Varos ranks amongst one of the few 'classics' of 80's Who in my opinion as it is one of the few stories that is actually about something, reality TV. In typical Doctor Who fashion, the entire planet's viewing population is represented by a single couple; Arak and Etta. Both are opposed to each other and act like a kind of Greek chorus to the events unfolding on the screen, watching the Doctor struggle against the challenges of 'the punishment dome' even as he attempts to win their planet's freedom. It's the abstraction of suffering that is presented as entertainment that Arak and Etta find so enticing to separate them from their dull lives, yet the Doctor has arrived on the scene to show them just how low their society has stooped.

During the mid 1970's Doctor Who was still a program that, while entertaining, had a central message. That quality got lost somewhere and while the were glimmers of intelligence in the Fifth Doctor's era, Vengeance on Varos makes no qualms about its meaning. Sure, it is heavy handed, but I am very taken by the sheer arrogance and self-assuredness that this adventure presumes. A TV program set within a TV program is very ahead of its time, with the first cliffhanger focusing on the Doctor's apparent dead expression followed by the command 'cut!' one of the program's more brilliantly inspired moments.

All that praise said, there are some quibbles. James Bond's son Jason Connery as the revolutionary Jondar is so stagey that he becomes two-dimensional and the mad scientist Quillam is far too camp to be taken seriously. I do enjoy Quillam, but when I showed the program to a friend the soundtrack was obliterated by his laughter at the actor's performance. It is a fine line between Doctor Who acting and over-the-top acting, and Nicolas Chagrin certainly crosses that barrier as Quillam with his camp scenery-chewing. All the same, at least he's entertaining while Connery is just wooden.

Sil (Nabil Shaban)

That said, the actor who steals the show is no doubt Nabil Shaban as Sil the Mentor. Speaking in undulating tones through bizarre tongue-lashings, he makes for the most memorable of 80's villains for Doctor Who.
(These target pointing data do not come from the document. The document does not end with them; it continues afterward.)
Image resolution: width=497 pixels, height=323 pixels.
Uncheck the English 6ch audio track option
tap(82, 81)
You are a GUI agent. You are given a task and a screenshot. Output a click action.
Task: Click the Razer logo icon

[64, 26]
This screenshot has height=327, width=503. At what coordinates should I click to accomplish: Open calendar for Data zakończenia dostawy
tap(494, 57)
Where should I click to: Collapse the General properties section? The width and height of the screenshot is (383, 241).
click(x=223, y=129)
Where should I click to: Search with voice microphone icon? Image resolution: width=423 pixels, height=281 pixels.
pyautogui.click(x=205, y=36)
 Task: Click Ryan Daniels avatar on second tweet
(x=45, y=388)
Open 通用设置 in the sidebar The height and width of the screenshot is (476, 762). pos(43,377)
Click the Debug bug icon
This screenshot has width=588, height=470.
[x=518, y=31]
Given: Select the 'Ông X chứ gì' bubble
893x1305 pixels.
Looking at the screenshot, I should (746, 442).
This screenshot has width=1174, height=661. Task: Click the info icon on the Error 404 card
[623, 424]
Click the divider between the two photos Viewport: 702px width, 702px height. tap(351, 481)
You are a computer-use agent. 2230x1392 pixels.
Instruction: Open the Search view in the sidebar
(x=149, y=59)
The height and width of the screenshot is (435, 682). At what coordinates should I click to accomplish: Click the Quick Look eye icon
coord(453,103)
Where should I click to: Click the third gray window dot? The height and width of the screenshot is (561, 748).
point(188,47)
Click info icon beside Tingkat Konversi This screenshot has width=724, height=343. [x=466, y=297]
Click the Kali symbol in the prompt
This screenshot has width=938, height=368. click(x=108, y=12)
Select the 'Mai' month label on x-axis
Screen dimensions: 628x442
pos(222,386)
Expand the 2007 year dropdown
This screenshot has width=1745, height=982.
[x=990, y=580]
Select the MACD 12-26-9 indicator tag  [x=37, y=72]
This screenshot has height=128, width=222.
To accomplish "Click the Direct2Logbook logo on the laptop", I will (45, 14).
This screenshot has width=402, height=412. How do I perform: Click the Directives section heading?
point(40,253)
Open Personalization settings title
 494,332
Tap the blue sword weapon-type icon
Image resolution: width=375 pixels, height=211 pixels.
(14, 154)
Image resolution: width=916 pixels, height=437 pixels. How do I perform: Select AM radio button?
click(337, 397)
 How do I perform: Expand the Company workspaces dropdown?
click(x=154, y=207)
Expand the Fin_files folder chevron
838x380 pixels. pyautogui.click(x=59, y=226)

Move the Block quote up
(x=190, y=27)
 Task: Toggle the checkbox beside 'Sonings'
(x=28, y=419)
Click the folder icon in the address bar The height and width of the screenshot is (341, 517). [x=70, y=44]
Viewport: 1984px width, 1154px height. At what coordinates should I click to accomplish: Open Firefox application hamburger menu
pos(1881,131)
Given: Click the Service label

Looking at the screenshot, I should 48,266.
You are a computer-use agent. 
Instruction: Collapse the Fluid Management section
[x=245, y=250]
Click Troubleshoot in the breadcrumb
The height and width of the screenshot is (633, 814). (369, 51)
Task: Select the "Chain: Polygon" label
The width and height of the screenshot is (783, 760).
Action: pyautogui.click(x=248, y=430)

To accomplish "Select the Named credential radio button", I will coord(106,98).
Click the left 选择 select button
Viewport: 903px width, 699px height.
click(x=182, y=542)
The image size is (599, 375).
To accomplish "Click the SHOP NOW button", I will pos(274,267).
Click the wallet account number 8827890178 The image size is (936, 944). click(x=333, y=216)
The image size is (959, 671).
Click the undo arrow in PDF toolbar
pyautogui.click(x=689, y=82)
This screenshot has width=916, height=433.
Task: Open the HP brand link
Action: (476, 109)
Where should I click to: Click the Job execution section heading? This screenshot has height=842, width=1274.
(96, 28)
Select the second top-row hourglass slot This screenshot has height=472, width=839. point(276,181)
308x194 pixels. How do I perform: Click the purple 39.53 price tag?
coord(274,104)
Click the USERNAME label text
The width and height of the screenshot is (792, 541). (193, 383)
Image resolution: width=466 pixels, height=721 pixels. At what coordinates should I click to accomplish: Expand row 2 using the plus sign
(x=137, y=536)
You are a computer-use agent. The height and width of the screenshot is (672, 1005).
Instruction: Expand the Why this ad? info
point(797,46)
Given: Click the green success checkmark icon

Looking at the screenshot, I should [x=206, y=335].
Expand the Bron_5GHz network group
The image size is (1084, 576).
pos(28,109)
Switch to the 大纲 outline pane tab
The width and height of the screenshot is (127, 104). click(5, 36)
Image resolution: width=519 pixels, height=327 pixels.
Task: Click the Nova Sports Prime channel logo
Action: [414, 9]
A creature devoted to brokering shady business deals and even suggesting selling recordings of taped executions for profit, Sil is one of the most vile villains to ever grace the screen.

Nicola Bryant as Peri is every bit the sympathetic companion in Varos and she really gets put through the ringer in this one. Transformed by Quillam into a bird-like creature by an unstable torture device, Peri experiences one of the weirdest perils ever beset upon a companion. Peri fights the good fight in this one and tries her damnedest to refuse her captors the pleasure of watching her squirm in terror. She's a very brave gal and she rarely gets a mention in the annals in Doctor Who companions aside from the mentioning of her impressive chest. This was Bryant's first acting gig and while it may show, she still plays the part with gusto and sincerity.

Perhaps it is therefore hardly surprising that Peri is the first companion to be released as an action figure by Character Options (unless you count the Fifth Doctor/Master set that technically featured Kamelion as the Master) in January, 2011.


(click on the above image to pre-order a Peri/Sil action figure set in the US)

The 22nd series of Doctor Who never gets mentioned as a high point of the program and while I must admit that it rarely rises above the competitive 21st and 25th series, it certainly has its high points such as Vengeance on Varos. If you are a newcomer to the Sixth Doctor and looking for an ideal place to start viewing his era, you cannot do better than Vengeance on Varos.